15 marzo 2022
Nella tempesta perfetta del titolo del webinar odierno di siderweb ci sono soprattutto l’Europa (Turchia inclusa) e l’Italia, per la prossimità geografica e per gli stretti e storici legami commerciali con l’Ucraina e la Russia. Lo ha ricordato l’analista di Kallanish e collaboratore di siderweb Emanuele Norsa, che ha aperto l’evento online e che ne ha illustrato le conseguenze, a partire dalla reazione del mercato internazionale dell’acciaio.
Dove eravamo prima che il 24 febbraio la Russia invadesse l’Ucraina? «Il mercato era chiaramente in un momento di transizione – ha spiegato Norsa -. C’erano segnali di ripresa importanti in Italia, in Nord Europa e dalla Cina. Il Nord America veniva da una pressione sui prezzi dei coils, che avevano raggiunto livelli impensabili, sopra i 1.800 euro la tonnellata».
Poi «la reazione dei mercati è stata molto rapida, ma con velocità e magnitudini diverse. L’Europa, in quanto mercato di prossimità, è stata impattata in modo diretto: i coils a caldo, a esclusione di quelli cinesi, hanno fatto un balzo verso l’alto, dopo una fase di stabilizzazione seguita a una lunga discesa». Il tondo per cemento armato turco ed europeo ha fatto un salto repentino, arrivando ai massimi dal gennaio 2021.
Uno scenario più facilmente comprensibile se si analizza il volume dell’import in Europa dai Paesi CSI nel 2021: «Sono 12,9 i milioni di tonnellate arrivati dalla CSI e altri 6,1 i milioni da altri Paesi europei, secondo la worldsteel – ha spiegato Norsa -. Un legame fortissimo. In più ci sono altre 6-700mila tonnellate di materiale bielorusso, che è stato bloccato dall’Ue nel primo round di sanzioni» dopo lo scoppio della guerra.
Quanto alle materie prime, il minerale di ferro cinese «ha reagito subito a inizio conflitto, facendo un salto importante. Non si è tornati ai livelli record del 2021, ma si è toccato il picco dell’anno. Poi – ha ricordato l’analista – c’è stata una flessione: per le incertezze crescenti nel mercato cinese, anche per il nickel e la risposta dell’LME, e per la nuova ondata di Covid-19». Il rottame turco «ha rotto ogni barriera, salendo a nuovi record, a 650 dollari la tonnellata. Un picco inatteso – secondo Norsa - che mette una pressione importantissima alla filiera, e ancora più direttamente alla filiera turca, italiana e in generale sud-europea. Una pressione spiega anche il salto dei prezzi registrato in Nord America, dove la relazione con i prodotti russi è più limitata ma dove l’andamento del prezzo del rottame è importantissimo». Inoltre il differenziale di prezzo tra le due materie prime «è vicino ai 500 dollari, un gap mai registrato prima, che mette pressioni ai produttori da forno elettrico.
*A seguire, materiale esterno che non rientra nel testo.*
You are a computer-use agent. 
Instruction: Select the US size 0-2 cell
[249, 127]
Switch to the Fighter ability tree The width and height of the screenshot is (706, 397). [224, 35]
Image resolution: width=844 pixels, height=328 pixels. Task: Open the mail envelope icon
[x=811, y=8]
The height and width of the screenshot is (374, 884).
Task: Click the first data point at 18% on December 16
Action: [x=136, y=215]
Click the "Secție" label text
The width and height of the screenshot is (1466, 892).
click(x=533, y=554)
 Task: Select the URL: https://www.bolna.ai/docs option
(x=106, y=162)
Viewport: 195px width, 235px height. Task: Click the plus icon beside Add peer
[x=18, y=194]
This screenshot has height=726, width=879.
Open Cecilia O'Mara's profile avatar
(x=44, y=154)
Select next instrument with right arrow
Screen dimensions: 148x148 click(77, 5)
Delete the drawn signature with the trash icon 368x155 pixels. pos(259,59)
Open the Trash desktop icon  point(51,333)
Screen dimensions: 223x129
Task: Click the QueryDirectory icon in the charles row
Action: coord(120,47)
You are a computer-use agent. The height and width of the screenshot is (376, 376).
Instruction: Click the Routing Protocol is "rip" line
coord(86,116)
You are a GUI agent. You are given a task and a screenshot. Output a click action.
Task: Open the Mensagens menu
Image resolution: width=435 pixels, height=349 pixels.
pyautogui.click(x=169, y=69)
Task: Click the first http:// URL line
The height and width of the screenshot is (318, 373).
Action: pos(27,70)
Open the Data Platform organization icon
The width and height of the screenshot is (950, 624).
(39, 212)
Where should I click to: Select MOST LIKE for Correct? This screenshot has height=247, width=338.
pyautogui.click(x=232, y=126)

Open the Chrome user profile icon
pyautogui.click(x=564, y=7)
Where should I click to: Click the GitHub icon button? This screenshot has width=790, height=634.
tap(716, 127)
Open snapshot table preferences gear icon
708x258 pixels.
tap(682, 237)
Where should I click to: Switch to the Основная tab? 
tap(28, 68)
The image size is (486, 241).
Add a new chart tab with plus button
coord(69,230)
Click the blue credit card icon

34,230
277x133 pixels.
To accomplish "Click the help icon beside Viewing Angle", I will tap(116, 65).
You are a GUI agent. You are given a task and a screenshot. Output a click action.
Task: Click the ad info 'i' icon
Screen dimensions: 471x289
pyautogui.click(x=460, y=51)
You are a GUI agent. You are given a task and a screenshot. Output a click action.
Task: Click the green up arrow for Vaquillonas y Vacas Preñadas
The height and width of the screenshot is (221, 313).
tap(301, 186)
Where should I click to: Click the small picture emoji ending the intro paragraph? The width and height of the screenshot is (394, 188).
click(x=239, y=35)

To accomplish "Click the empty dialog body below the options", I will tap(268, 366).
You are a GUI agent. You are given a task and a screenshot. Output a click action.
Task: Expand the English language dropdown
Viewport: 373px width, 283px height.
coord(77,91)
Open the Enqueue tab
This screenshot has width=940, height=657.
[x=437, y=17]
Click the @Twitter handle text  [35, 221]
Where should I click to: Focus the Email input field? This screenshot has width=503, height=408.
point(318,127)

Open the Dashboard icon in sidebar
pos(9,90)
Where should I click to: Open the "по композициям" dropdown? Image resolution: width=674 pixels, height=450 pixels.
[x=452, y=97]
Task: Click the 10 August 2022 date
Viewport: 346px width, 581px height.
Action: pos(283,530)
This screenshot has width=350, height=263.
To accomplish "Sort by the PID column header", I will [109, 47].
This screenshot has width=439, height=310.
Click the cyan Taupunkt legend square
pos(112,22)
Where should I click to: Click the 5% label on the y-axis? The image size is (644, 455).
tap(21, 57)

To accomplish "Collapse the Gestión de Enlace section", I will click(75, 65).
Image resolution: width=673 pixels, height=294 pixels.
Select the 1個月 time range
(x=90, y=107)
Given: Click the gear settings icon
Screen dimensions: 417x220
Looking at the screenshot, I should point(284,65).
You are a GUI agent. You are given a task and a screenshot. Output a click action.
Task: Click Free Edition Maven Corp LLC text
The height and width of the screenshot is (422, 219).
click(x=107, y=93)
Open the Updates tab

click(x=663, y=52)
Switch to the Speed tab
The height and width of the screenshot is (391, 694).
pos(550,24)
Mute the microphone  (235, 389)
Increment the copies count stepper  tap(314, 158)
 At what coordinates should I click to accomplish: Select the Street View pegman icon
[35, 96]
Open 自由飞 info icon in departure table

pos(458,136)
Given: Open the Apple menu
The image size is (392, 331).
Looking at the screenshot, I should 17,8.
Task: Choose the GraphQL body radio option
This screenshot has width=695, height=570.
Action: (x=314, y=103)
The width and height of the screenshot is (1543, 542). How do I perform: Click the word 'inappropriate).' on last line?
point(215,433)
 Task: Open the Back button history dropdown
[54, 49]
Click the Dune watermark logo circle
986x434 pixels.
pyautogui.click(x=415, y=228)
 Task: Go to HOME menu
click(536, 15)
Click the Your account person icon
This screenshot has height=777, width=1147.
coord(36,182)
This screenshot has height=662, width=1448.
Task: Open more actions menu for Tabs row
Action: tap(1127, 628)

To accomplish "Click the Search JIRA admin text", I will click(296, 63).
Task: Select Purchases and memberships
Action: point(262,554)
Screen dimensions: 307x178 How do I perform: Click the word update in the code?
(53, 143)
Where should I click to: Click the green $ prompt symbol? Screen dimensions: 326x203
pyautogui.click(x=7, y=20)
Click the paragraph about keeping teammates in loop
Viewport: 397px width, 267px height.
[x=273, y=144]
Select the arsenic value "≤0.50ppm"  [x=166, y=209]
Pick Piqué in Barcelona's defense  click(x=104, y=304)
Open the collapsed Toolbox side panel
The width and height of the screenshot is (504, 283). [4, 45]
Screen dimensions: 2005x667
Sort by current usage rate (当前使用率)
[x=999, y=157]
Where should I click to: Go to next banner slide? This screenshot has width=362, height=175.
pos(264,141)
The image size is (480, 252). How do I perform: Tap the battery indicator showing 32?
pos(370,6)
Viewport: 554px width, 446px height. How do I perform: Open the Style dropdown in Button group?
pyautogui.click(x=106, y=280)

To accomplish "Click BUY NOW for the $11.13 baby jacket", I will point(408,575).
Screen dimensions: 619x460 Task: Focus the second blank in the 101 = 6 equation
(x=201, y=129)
Se si aggiunge il costo dell’energia – ha ricordato – il risultato sono le società che hanno confermato la necessità di rallentare o di fermare in alcuni momenti i forni elettrici».
Per ora, ha detto ancora Norsa, l’impatto della guerra in Ucraina sulla Cina è stato limitato. C’è un’altra importante variabile che sta per cambiare le cose: la prima, vera seconda ondata di contagi di Covid-19. Che è vissuta in modo molto diverso da quanto sta accadendo in Europa, dove si è deciso di convivere con il virus.
Infine, ai venti della tempesta perfetta si aggiunge la Salvaguardia. «Russia, Ucraina e Bielorussia – ha spiegato Norsa - hanno molte quote assegnate in termini di volumi. E i dati aggiornati al 9 marzo scorso confermano che questi volumi vengono utilizzati: sono quasi completamente esauriti i contingenti per prodotti chiave, come coils a caldo e tondo». La domanda è cosa succederà ora. «Notizia di oggi è la conferma del blocco delle importazioni di acciaio russo, specificatamente dei prodotti parte della Salvaguardia. A dicembre è iniziata la sua revisione, che dovrebbe chiudersi entro giugno. Credo quindi che i risultati potranno essere molto distanti da quanto ci aspettavamo. E non basterà una redistribuzione delle quote russe e bielorusse, perché ricordiamoci che anche la fornitura ucraina è bloccata e rimarrà problematica».